1:15 pm on May 23, 2005 (gmt 0)

10+ Year Member



I run a daily webcomic, and I've noticed other webcomics actually post the script to their comics on the page with it blended with the background, example, white text on white background. It's just the dialogue that already appears in the comic image, making it actually searchable by google, and no to mention if you do a strip about a subject, and having ads appear on that subject.

I had heard invisible text was a no-no, but in this case, would it be permitted? I also heard that the google program ignores pages with invisible text or flags them for inspection.

I e-mailed Google about this, but I wanted to see if anyone here knew anything. I used the search but didnt find anything pertaining to this.

ncreegan

1:21 pm on May 23, 2005 (gmt 0)

10+ Year Member



Why not just use regular text? No rules against that and it actually has a reason for being on the page.

peewhy

2:03 pm on May 23, 2005 (gmt 0)

WebmasterWorld Senior Member 10+ Year Member



I e-mailed Google about this, but I wanted to see if anyone here knew anything. I used the search but didnt find anything pertaining to this.


What did google advise?

yirmumah

2:23 pm on May 23, 2005 (gmt 0)

10+ Year Member



I haven't heard back from google yet.

Having the dialogue visible in just text form might have to do, but looks kinda tacky, since its already in the strip graphic.

vordmeister

3:03 pm on May 23, 2005 (gmt 0)

10+ Year Member Top Contributors Of The Month



The image alt attribute was invented for doing just what you describe - describing the content of an image for those who cannot see the image.

diamondgrl

3:04 pm on May 23, 2005 (gmt 0)

WebmasterWorld Senior Member 10+ Year Member



Googlebot is an automated creature. It's not going to come to your site and say, "Ah, it's a comics site. In this case, it's a pretty good idea to make the text invisible."

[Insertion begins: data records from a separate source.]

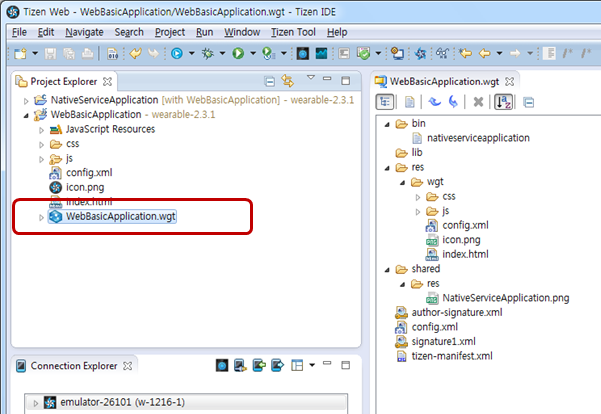Open the Refactor menu

pos(170,32)
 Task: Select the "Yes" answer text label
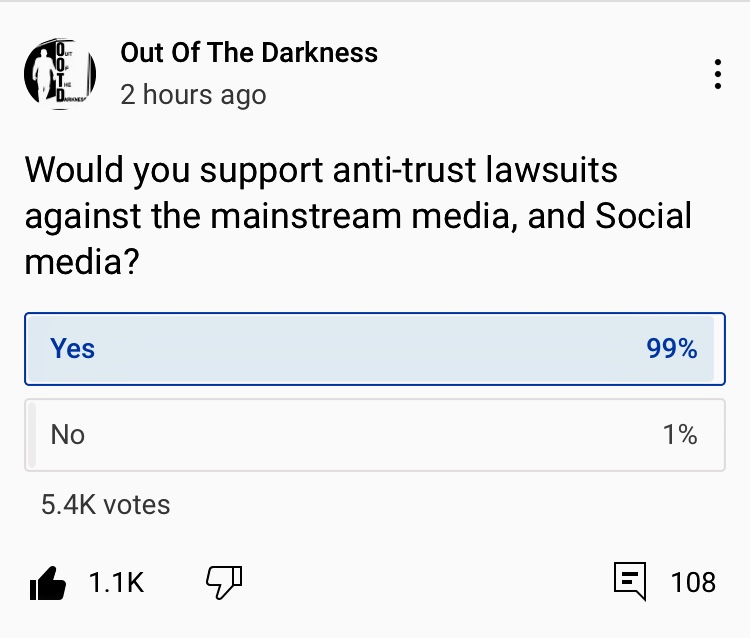[73, 349]
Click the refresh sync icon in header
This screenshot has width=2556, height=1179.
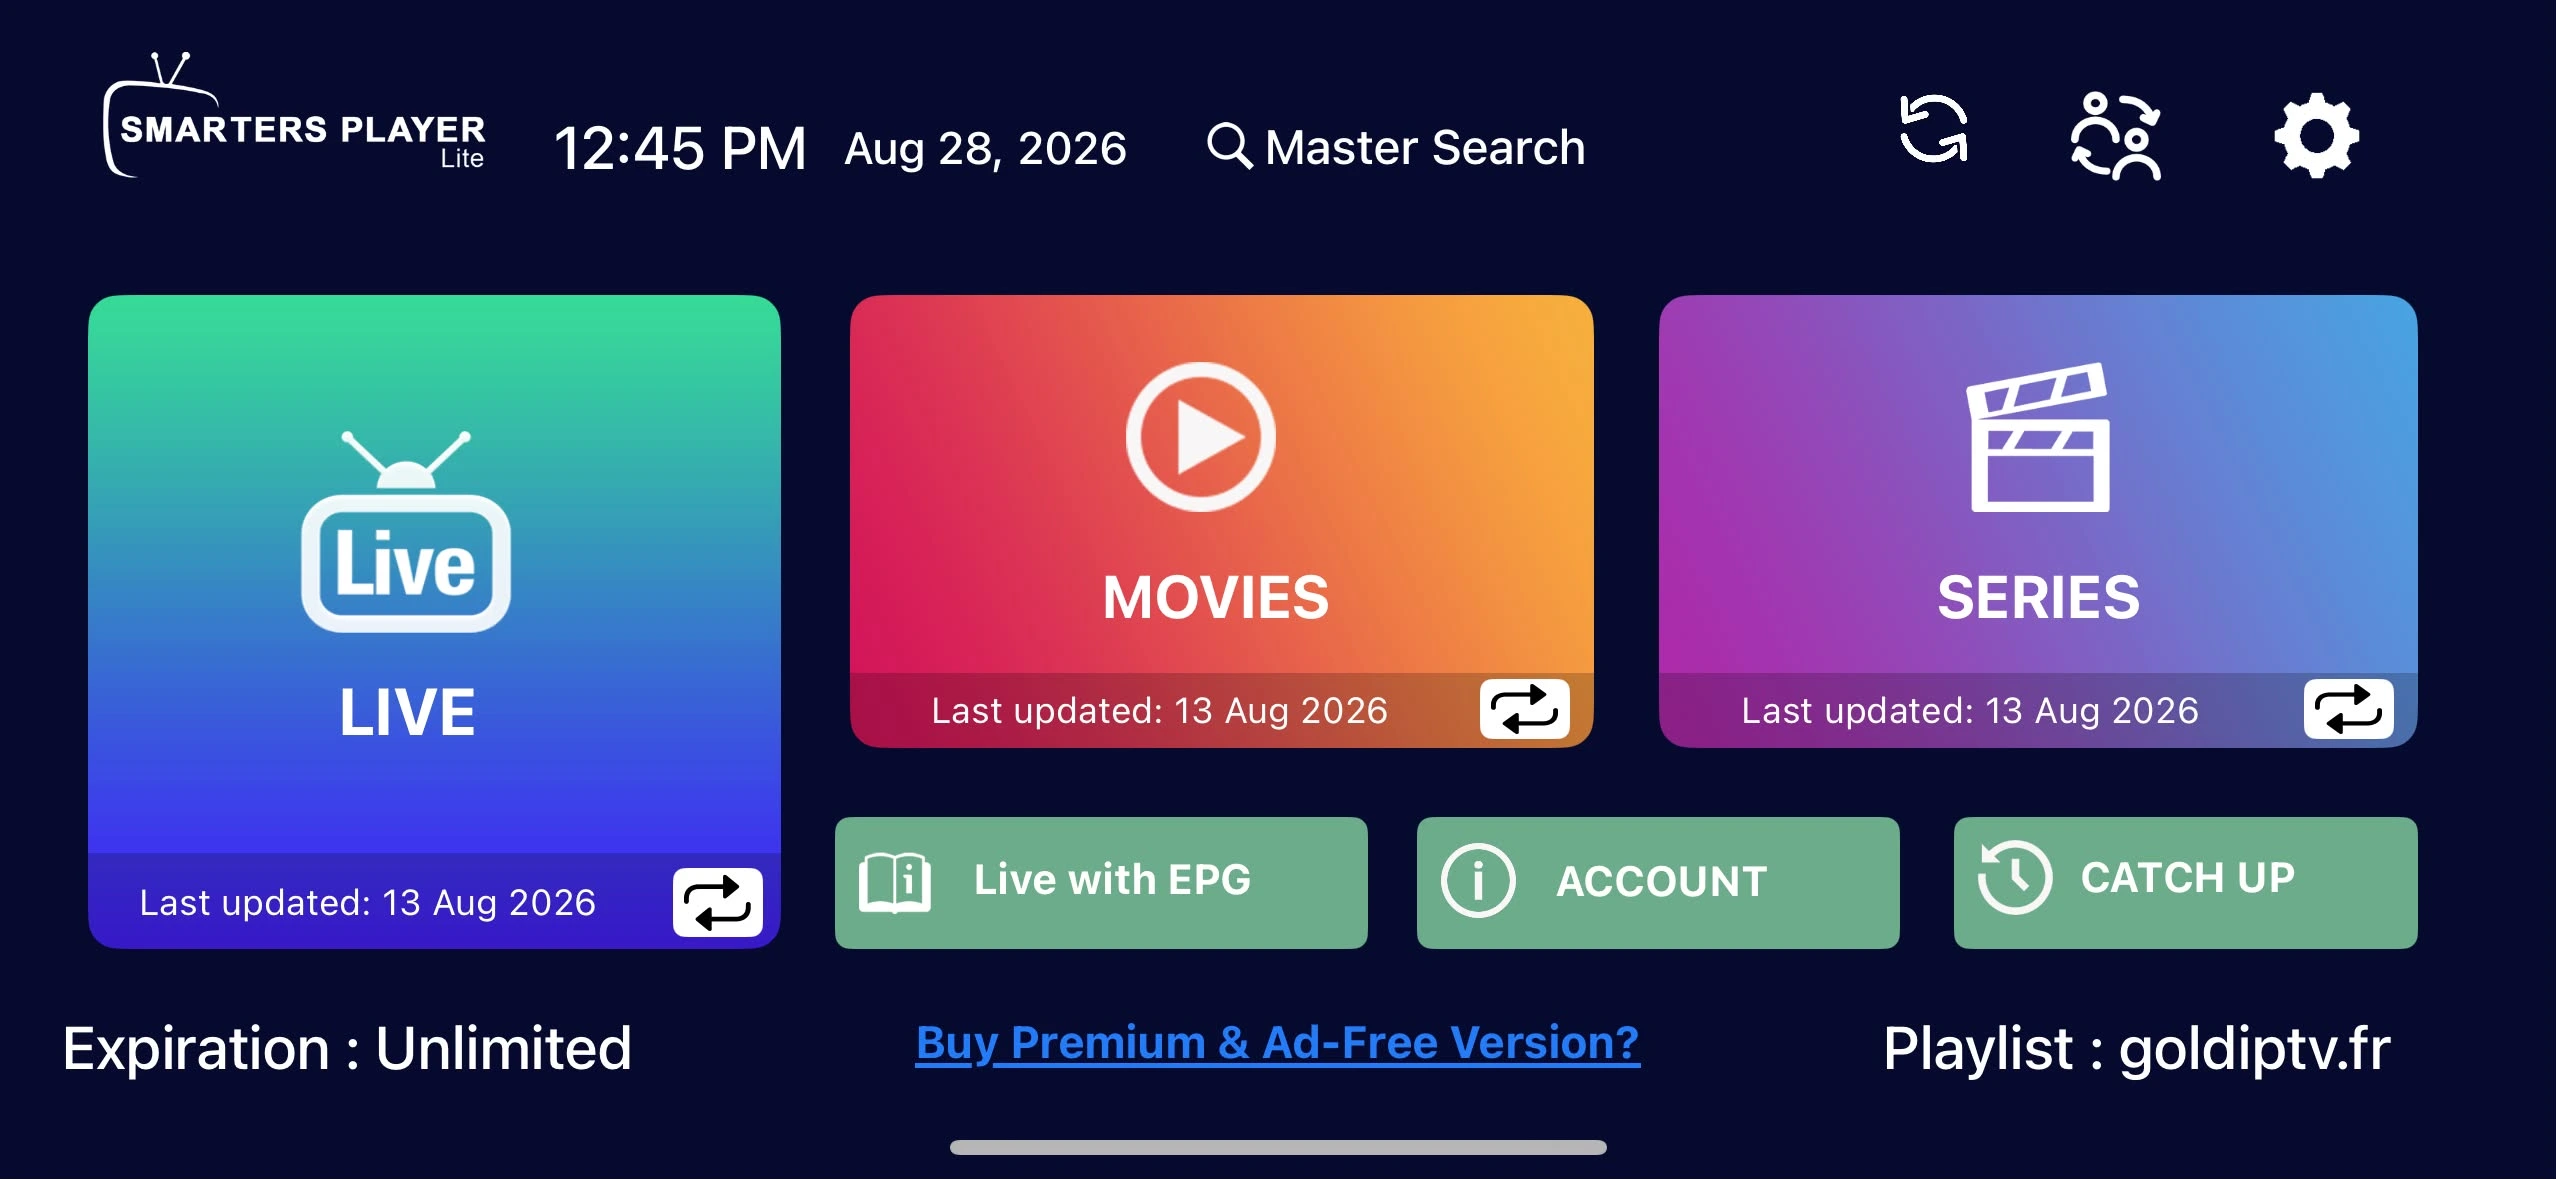click(x=1933, y=129)
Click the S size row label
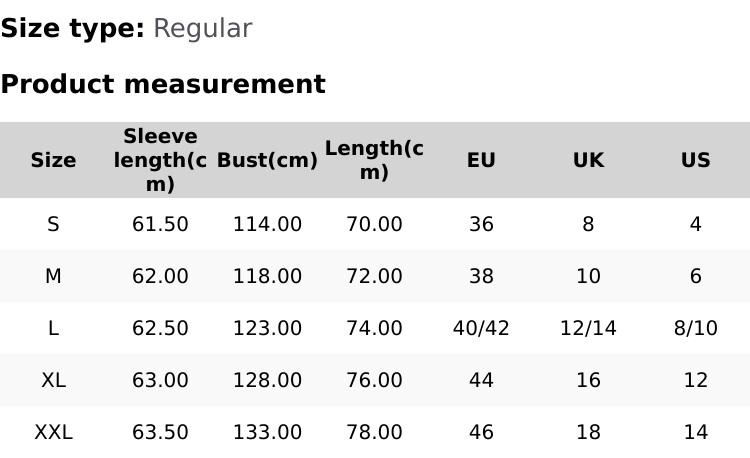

Instead, it's going to apply its invisible text filter. What that means exactly - whether your page disappears altogether from SERPs or it is just downgraded or the invisible text is not counted - I'm not sure.

bbkid

3:45 pm on May 23, 2005 (gmt 0)

10+ Year Member



this caused me to think about a site i'm working on. its in G because i have a link to the beta from my main site.

this new site has a comments div after each post thats hidden by default (display:none) and becomes visible when a javascript link is clicked. G not only indexed the page, but part of the text from a hidden div appeared in the search preview

It may be that it recieved manual inspection, I'm not certian. the page has been up for over a month with me working on either the front or back end every few days

yirmumah

4:08 pm on May 23, 2005 (gmt 0)

10+ Year Member



Well, I'm going to play it safe for now. The ALT image text file I don't think works properly. And besides that, I wouldn't want it to display all the text from one comic on a hover from IE. That would be yucky and get in the way.

What I've decided to do, is not have the text match the background, but it's still pretty dark enough to not stand out and look ugly, and it's font size is "1". Looks more like copyright info now I guess.

This may explain why a few of my friends with webcomics who are doing this aren't seeing as good of results as I am-- so I'm gonna give them the heads up on this about the SERPS thing.

ann

8:28 pm on May 23, 2005 (gmt 0)

WebmasterWorld Senior Member 10+ Year Member



why not find some DHTML for tool tips and use that?

Nikke

8:33 pm on May 23, 2005 (gmt 0)

10+ Year Member



And besides that, I wouldn't want it to display all the text from one comic on a hover from IE.

If you use the title attribute as well, with a text like "todays comic", the IE users (and everyone else) will get that one instead.